Abstract: Pathways to Residential Care: Repeated-Measures Latent Class and Confirmatory Analyses of Adolescents' Placement Histories Prior to Residential Placement (Society for Social Work and Research 15th Annual Conference: Emerging Horizons for Social Work Research)

14740 Pathways to Residential Care: Repeated-Measures Latent Class and Confirmatory Analyses of Adolescents' Placement Histories Prior to Residential Placement

Schedule:
Thursday, January 13, 2011: 2:30 PM
Grand Salon I (Tampa Marriott Waterside Hotel & Marina)
* noted as presenting author
Andrew E. Zinn, PhD, Senior Researcher, University of Chicago, Chicago, IL
Background: Within the context of the public child welfare system, children's prior placement histories play an important role in decisions about placement in residential care. Disrupted, or otherwise unsuccessful, placements are often the primary precipitant of placement in a residential care facility, and the character of children's prior placement histories serves to inform a number of clinical decisions both before and during children's residential care episodes. Yet, the nature of children's prior placement histories, and how they relate to residential care outcomes, are not well understood. In general, studies have examined these relationships by considering specific events (e.g., placement moves) in isolation, or by developing ad hoc summaries of children's placement histories that do not take into consideration differences in the sequencing or duration of different events. However, from a clinical perspective, children's placement histories are informative partly because of what they reveal about the development of children's pathology through time, and across settings, which can be difficult to measure directly. With this in mind, the current study uses information about the interrelationship between the sequence and timing of different placement events to identify a typology of pre-residential-care placement pathways among a sample of adolescents. The clinical significance of these pathways is assessed by comparing the characteristics and discharge outcomes for adolescents experiencing each pathway.

Methods: The study sample includes youth, age 13 to 16, who entered residential care for the first time under the auspices of a Midwestern state public child welfare agency (N=7,187).
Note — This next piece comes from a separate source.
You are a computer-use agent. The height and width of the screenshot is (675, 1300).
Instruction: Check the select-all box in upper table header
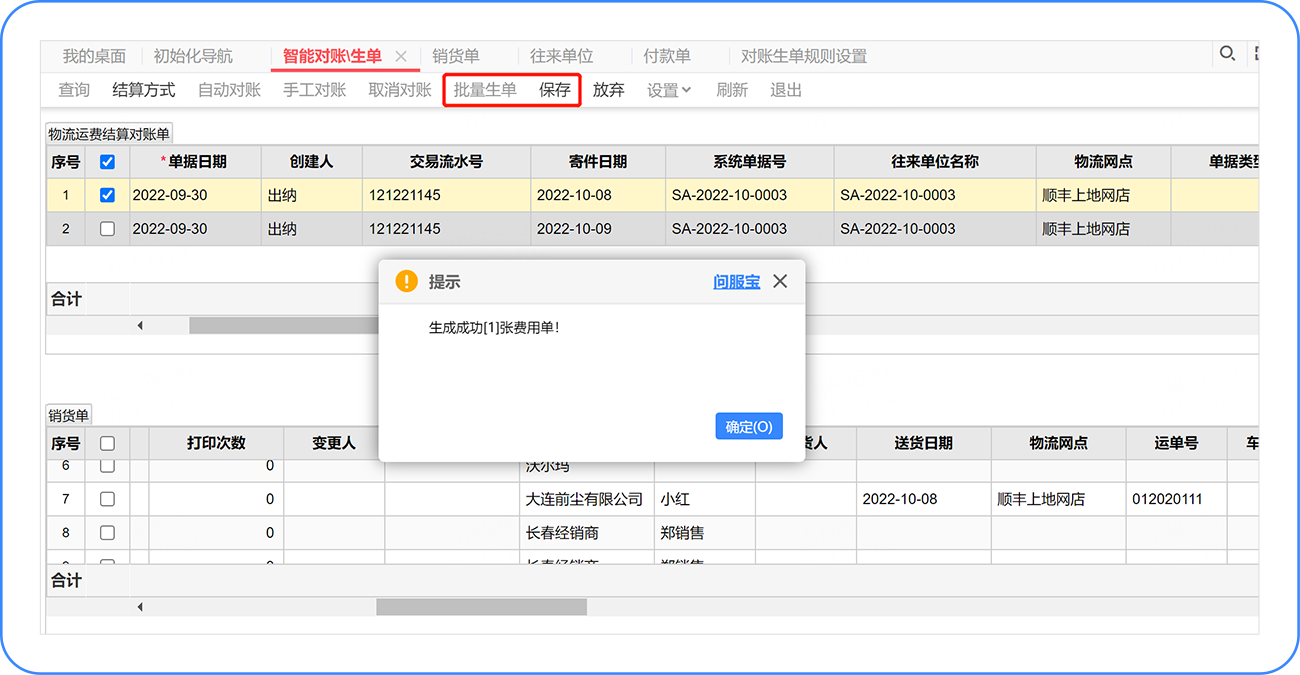point(108,162)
Based on administrative data records of placement moves, runaway episodes, placements in detention, and psychiatric hospitalizations during the year preceding placement into residential care, repeated-measures latent class analysis (RMLCA) is used to develop a typology of pre-residential care placement pathways. Based on the posterior probabilities generated by the RMLCA, the characteristics of adolescents experiencing each pathway are compared. Also, using agency-level fixed-effects hazard models, the relationship between pathway type and the timing and disposition of adolescents' residential care discharge is examined. To account for uncertainty in the RMLCA-based classification of pathways, all comparisons are based on samples generated via parametric bootstrap methods.

Results: Results of the RMLCA model suggest the existence of between 4 and 6 modal placement pathways, including those characterized by habitual placement moves and runaways, periods of initial stability followed by psychiatric hospitalization, and long stays in detention. Youth experiencing different pathways are found to differ with respect to a number of characteristics, including age, gender, and type of maltreatment allegation. Also, the disposition and timing of youth's discharge outcomes are found to differ significantly across placement pathways.

Conclusions and Implications: The results of this study suggest the existence of distinct, clinically significant pathways leading to placement in residential care. The findings also support the use of prior placement histories to inform placement and treatment decisions, and as a predictor of placement outcomes, which may be particularly useful within the context of performance-based contracting (McMillen et al, 2008).